Data from the FCA’s latest Financial Lives survey reveals how people have coped financially over the past year.

 

More than two in five (44%) adults said they had stopped saving or investing in 2023, or reduced their contributions, due to the rising cost of living. This is according to the latest Financial Lives survey from the Financial Conduct Authority (FCA).

At the same time, almost one quarter (23%) said they had drawn on their savings or investments to cover their day-to-day expenses.

However, it’s encouraging to see that only 3% of respondents had stopped or reduced their pension contributions.

It’s not surprising that people’s savings have suffered over the past 12 months, as the Financial Lives survey estimated that 7.4 million people were struggling to pay bills and credit payments.

While this is a smaller number than the figure from the previous year’s survey (10.9 million), it’s higher than the 5.8 million recorded in February 2020’s survey.

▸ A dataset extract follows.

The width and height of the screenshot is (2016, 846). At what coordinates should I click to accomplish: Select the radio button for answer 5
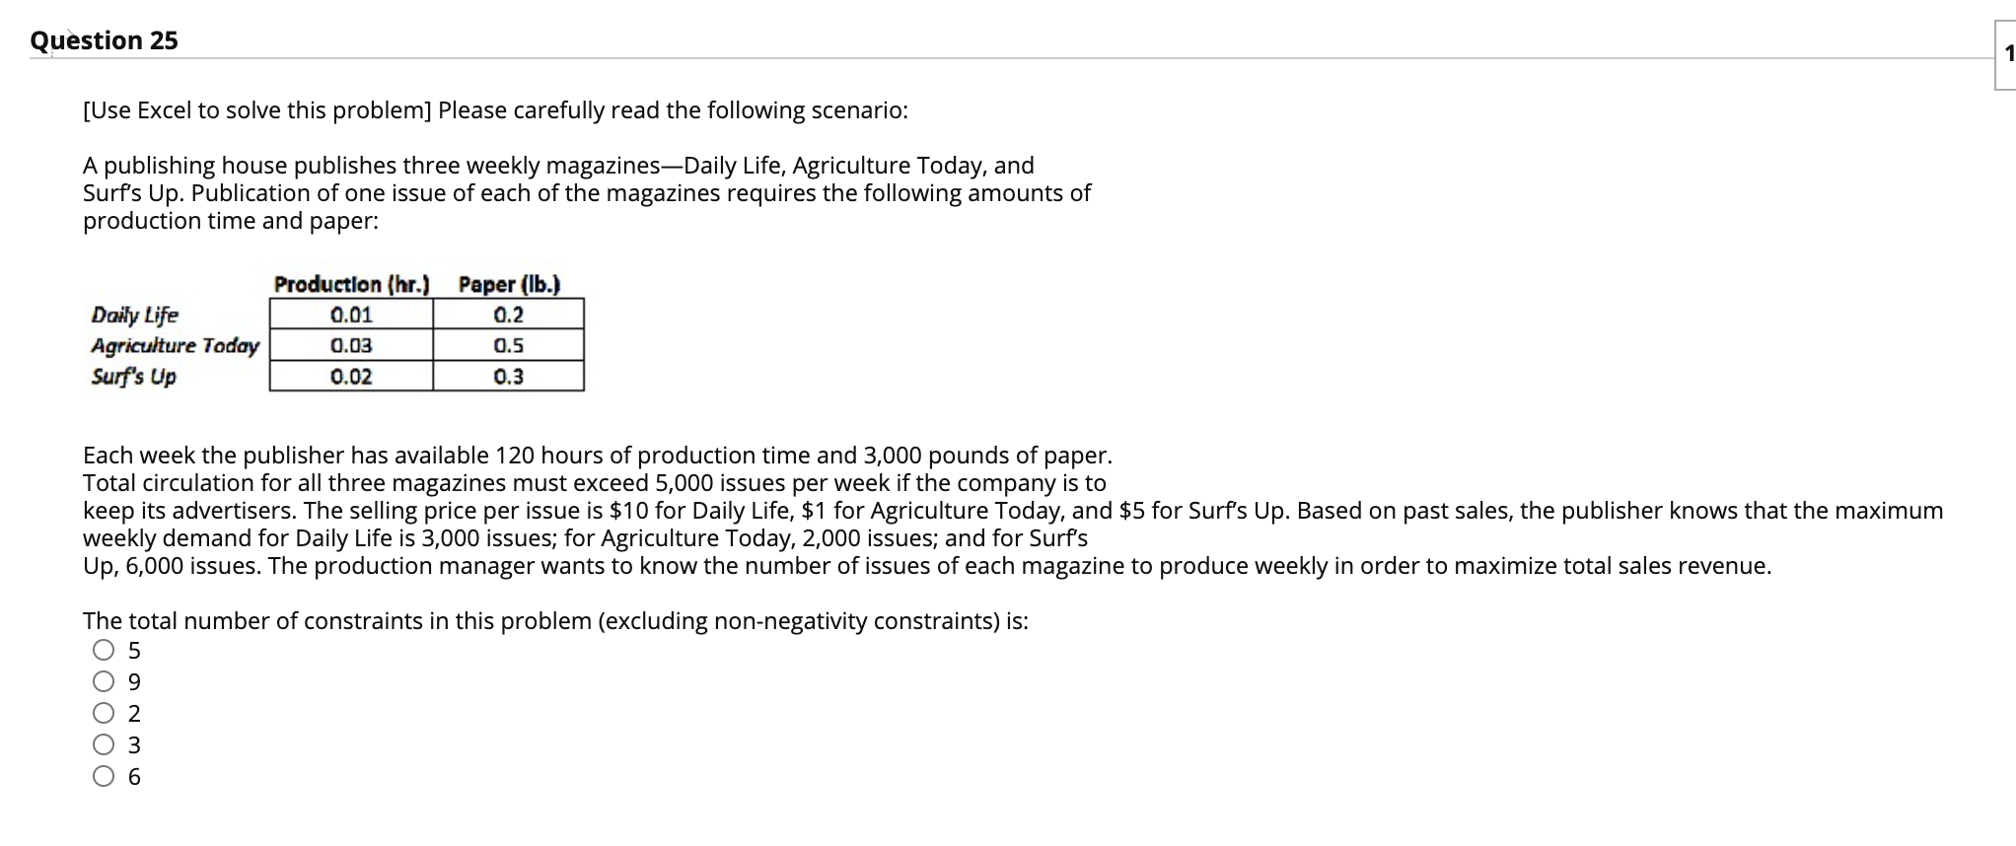[105, 651]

Worryingly, this latest survey also found that 5.5 million people had fallen behind or missed payments on household bills or credit commitments in the previous six months.

Cutting back

As people face rising costs across multiple areas, savings is one area where many have made changes to ensure they can afford their essential bills and expenses.

Insurance is another area where people have been cutting back, as 11% of respondents said they had cancelled an insurance policy or reduced their cover in the 12 months to January 2024. Meanwhile, 12% said they had chosen not to take out an insurance policy at all.

It’s inevitable that many people will want to find ways to cut down on insurance costs, especially with the price of car and home insurance premiums rising significantly in 2023, but it’s always important to have sufficient cover for your requirements.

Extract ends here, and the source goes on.